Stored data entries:
=== Section Start ===

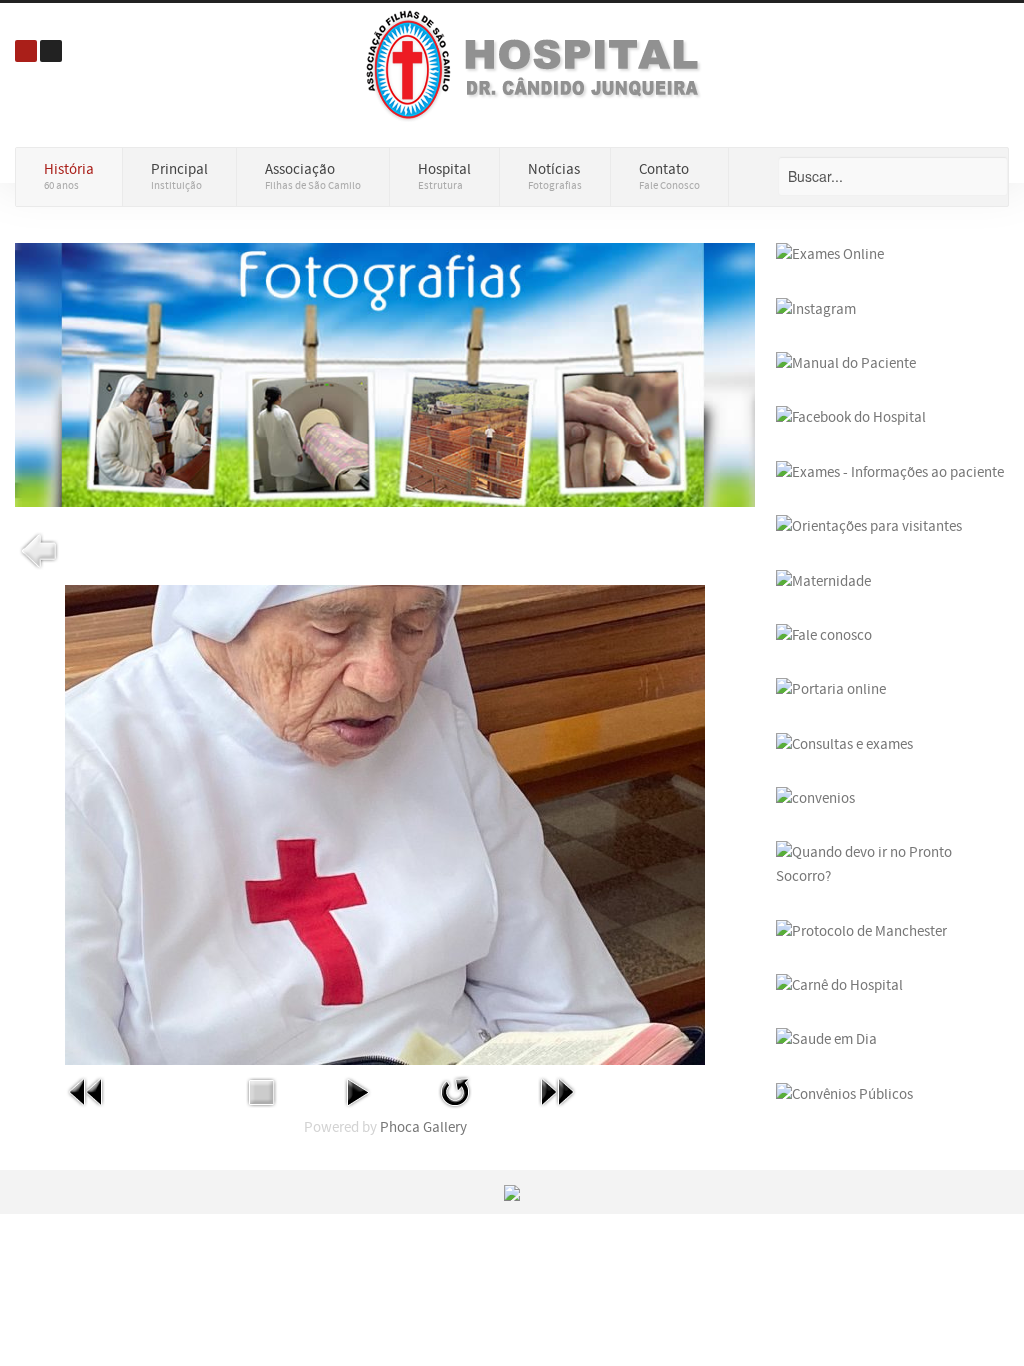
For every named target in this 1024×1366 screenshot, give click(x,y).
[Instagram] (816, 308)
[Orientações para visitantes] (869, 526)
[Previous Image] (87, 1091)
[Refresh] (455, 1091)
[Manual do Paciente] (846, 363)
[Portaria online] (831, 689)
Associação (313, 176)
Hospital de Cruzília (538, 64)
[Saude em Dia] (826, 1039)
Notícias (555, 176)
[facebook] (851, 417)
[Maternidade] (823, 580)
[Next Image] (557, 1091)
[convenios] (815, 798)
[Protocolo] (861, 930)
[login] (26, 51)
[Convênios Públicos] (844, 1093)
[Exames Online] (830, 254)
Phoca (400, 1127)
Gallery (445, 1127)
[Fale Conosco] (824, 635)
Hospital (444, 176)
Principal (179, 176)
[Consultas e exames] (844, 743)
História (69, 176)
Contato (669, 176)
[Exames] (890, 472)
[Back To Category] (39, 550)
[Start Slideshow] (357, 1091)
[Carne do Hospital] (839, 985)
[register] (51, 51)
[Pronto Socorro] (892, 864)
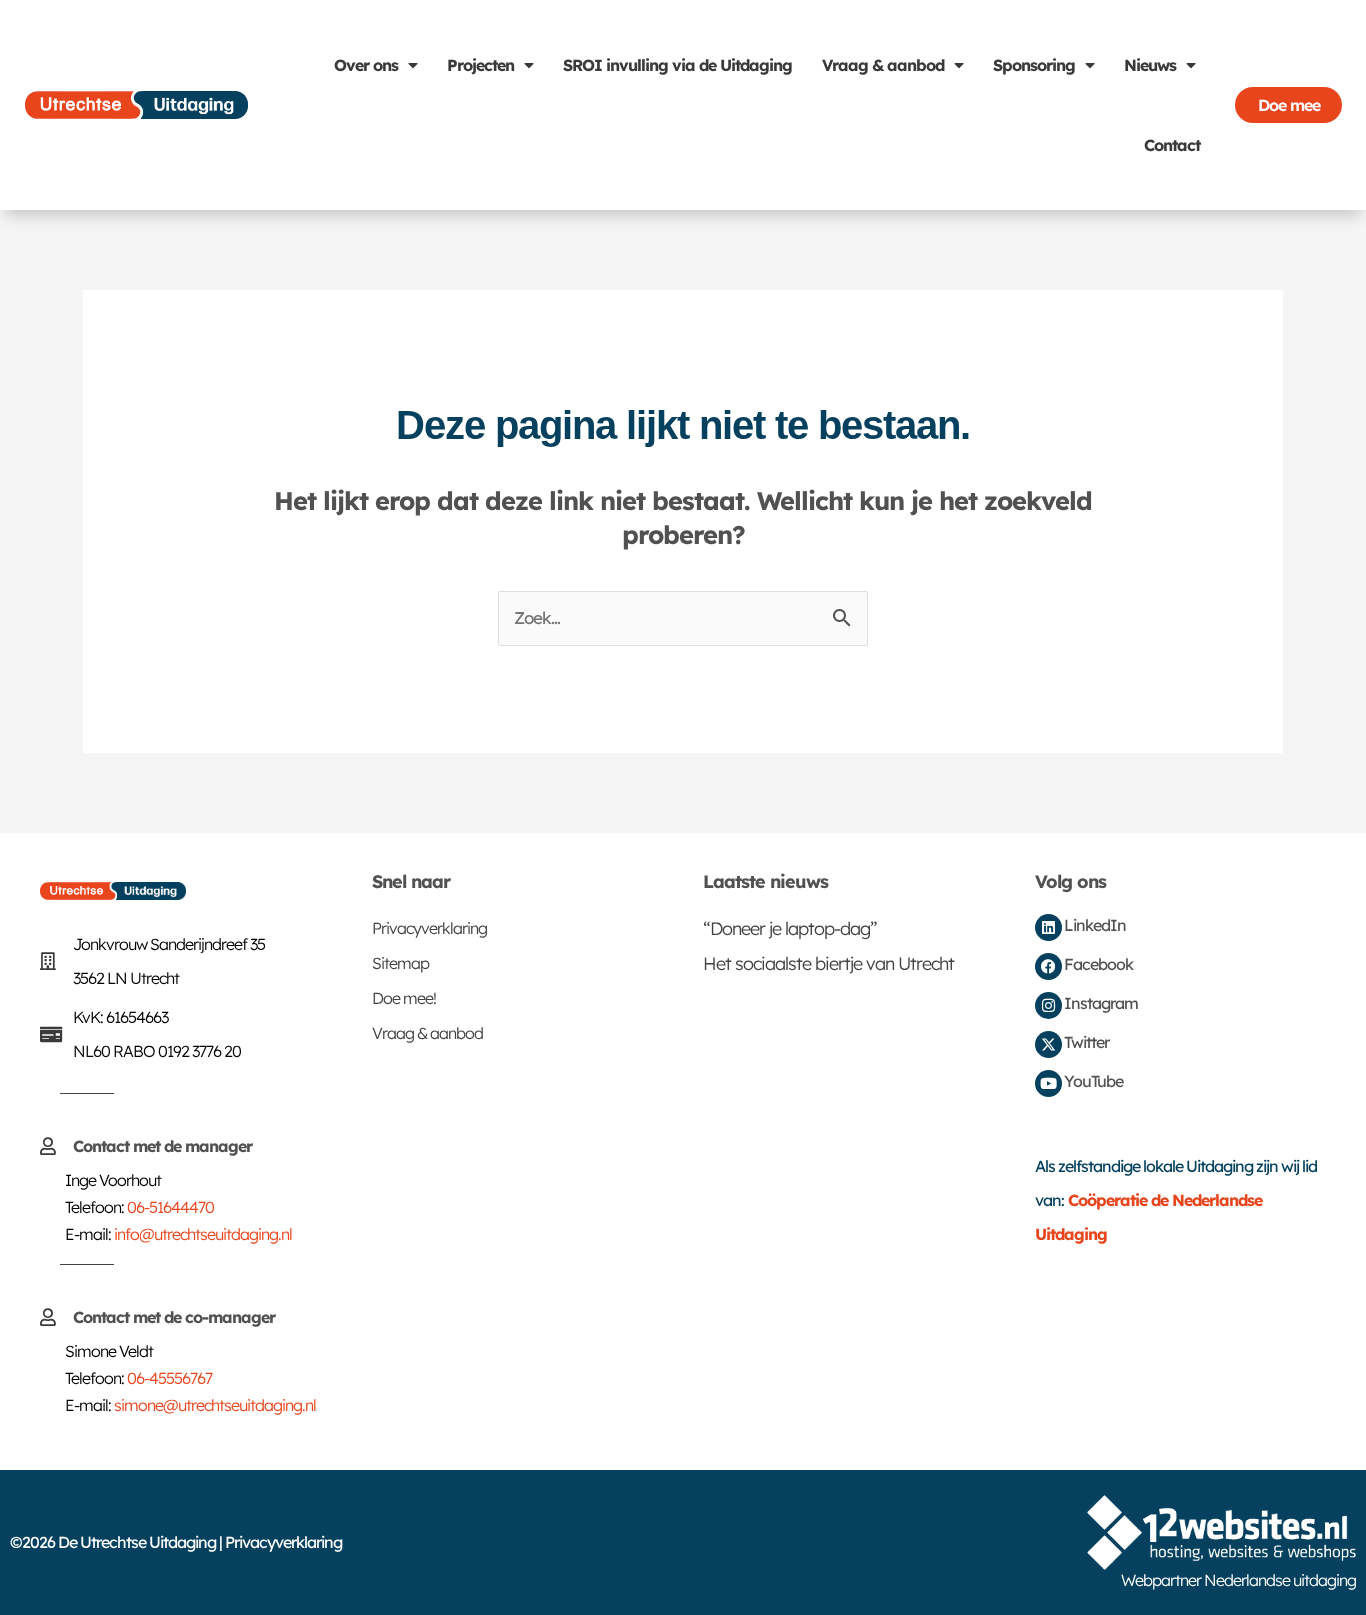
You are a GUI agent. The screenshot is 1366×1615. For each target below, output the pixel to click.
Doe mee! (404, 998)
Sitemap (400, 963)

=== Section End ===
=== Section Start ===

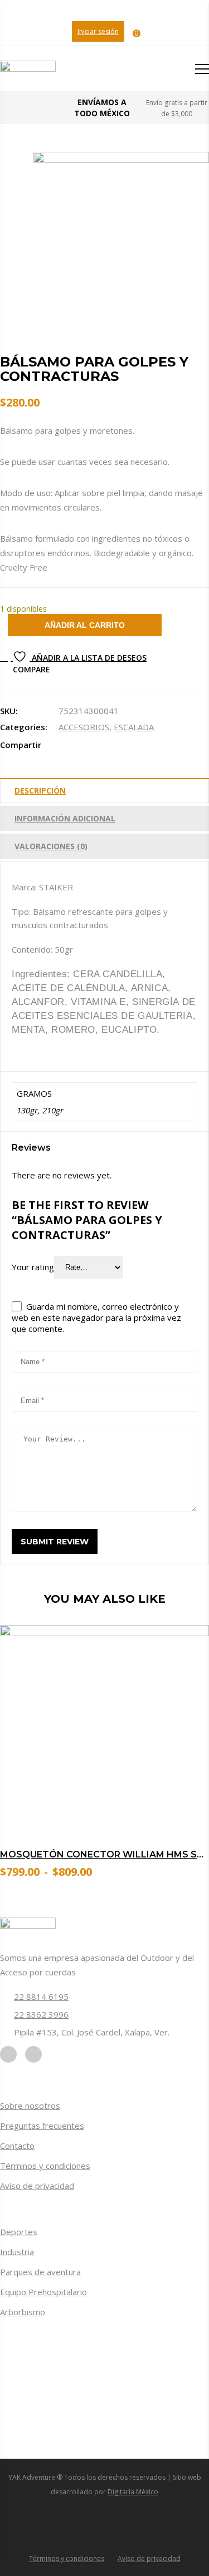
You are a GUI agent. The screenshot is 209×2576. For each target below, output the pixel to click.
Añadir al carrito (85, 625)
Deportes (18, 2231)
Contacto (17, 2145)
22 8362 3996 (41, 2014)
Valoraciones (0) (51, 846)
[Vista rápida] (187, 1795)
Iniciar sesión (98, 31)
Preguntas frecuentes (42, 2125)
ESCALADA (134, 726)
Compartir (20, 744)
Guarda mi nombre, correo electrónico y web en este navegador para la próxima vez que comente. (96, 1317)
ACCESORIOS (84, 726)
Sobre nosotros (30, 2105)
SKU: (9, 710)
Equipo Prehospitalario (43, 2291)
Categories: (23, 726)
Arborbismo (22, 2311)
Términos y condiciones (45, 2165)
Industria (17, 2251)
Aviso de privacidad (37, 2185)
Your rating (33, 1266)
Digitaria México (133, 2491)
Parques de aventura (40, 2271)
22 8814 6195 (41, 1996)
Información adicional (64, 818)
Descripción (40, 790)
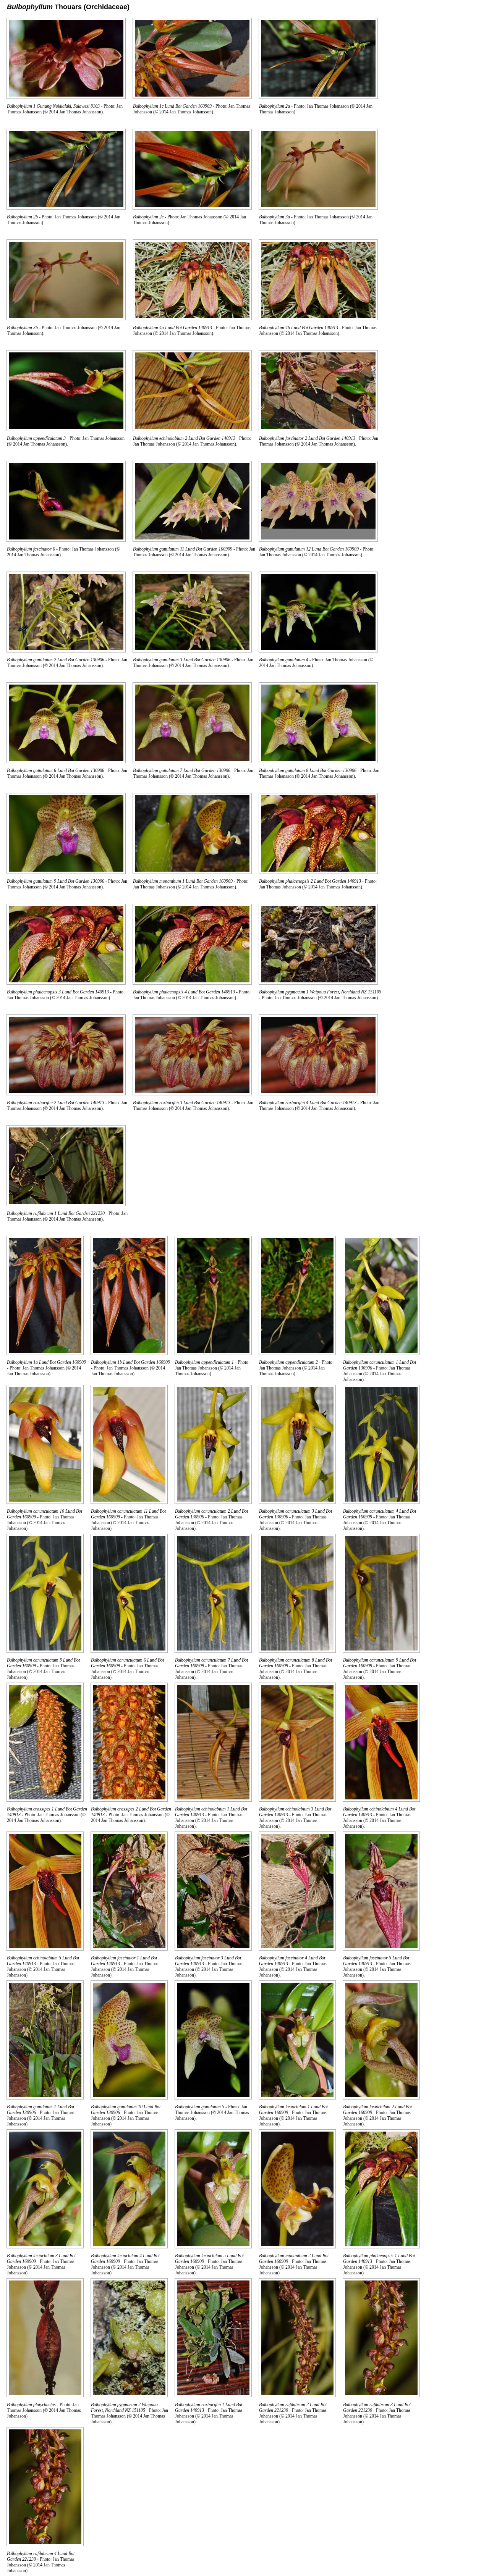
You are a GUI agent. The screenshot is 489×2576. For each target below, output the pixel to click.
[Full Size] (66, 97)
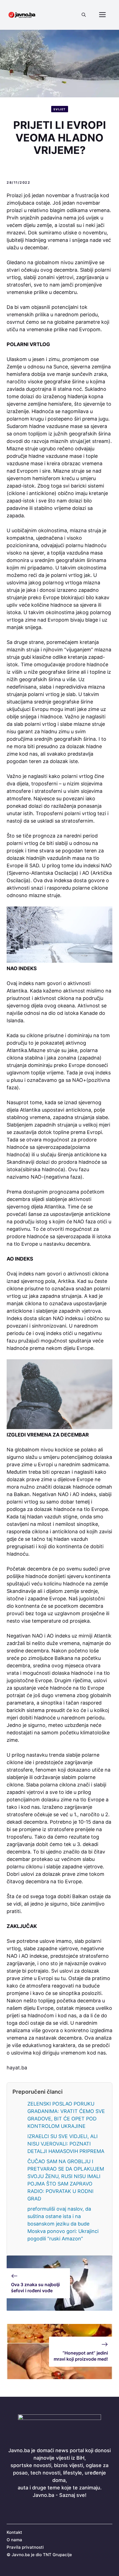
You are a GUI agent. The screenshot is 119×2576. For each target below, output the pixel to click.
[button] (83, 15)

=== Section End ===
=== Section Start ===

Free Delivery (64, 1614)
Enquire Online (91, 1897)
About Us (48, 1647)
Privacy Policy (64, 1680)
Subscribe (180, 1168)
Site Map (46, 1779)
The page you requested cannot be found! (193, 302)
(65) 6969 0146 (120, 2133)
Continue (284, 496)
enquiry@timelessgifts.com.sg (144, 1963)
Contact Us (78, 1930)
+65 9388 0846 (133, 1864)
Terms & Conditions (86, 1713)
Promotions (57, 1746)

=== Section End ===

Problem to work on: Output only the lines above from the one containing "[Exames Online] (830, 254)" to the one containing "Sitemap (400, 963)", both included, exactly as written and with no pictures.

Answer section:
[Exames Online] (830, 254)
Phoca (400, 1127)
Gallery (445, 1127)
[Fale Conosco] (824, 635)
Hospital (444, 176)
Principal (179, 176)
[Consultas e exames] (844, 743)
História (69, 176)
Contato (669, 176)
[Exames] (890, 472)
[Back To Category] (39, 550)
[Start Slideshow] (357, 1091)
[Carne do Hospital] (839, 985)
[register] (51, 51)
[Pronto Socorro] (892, 864)
You are a GUI agent. The screenshot is 1366×1615. For each target below, output the pixel to click.
Doe mee! (404, 998)
Sitemap (400, 963)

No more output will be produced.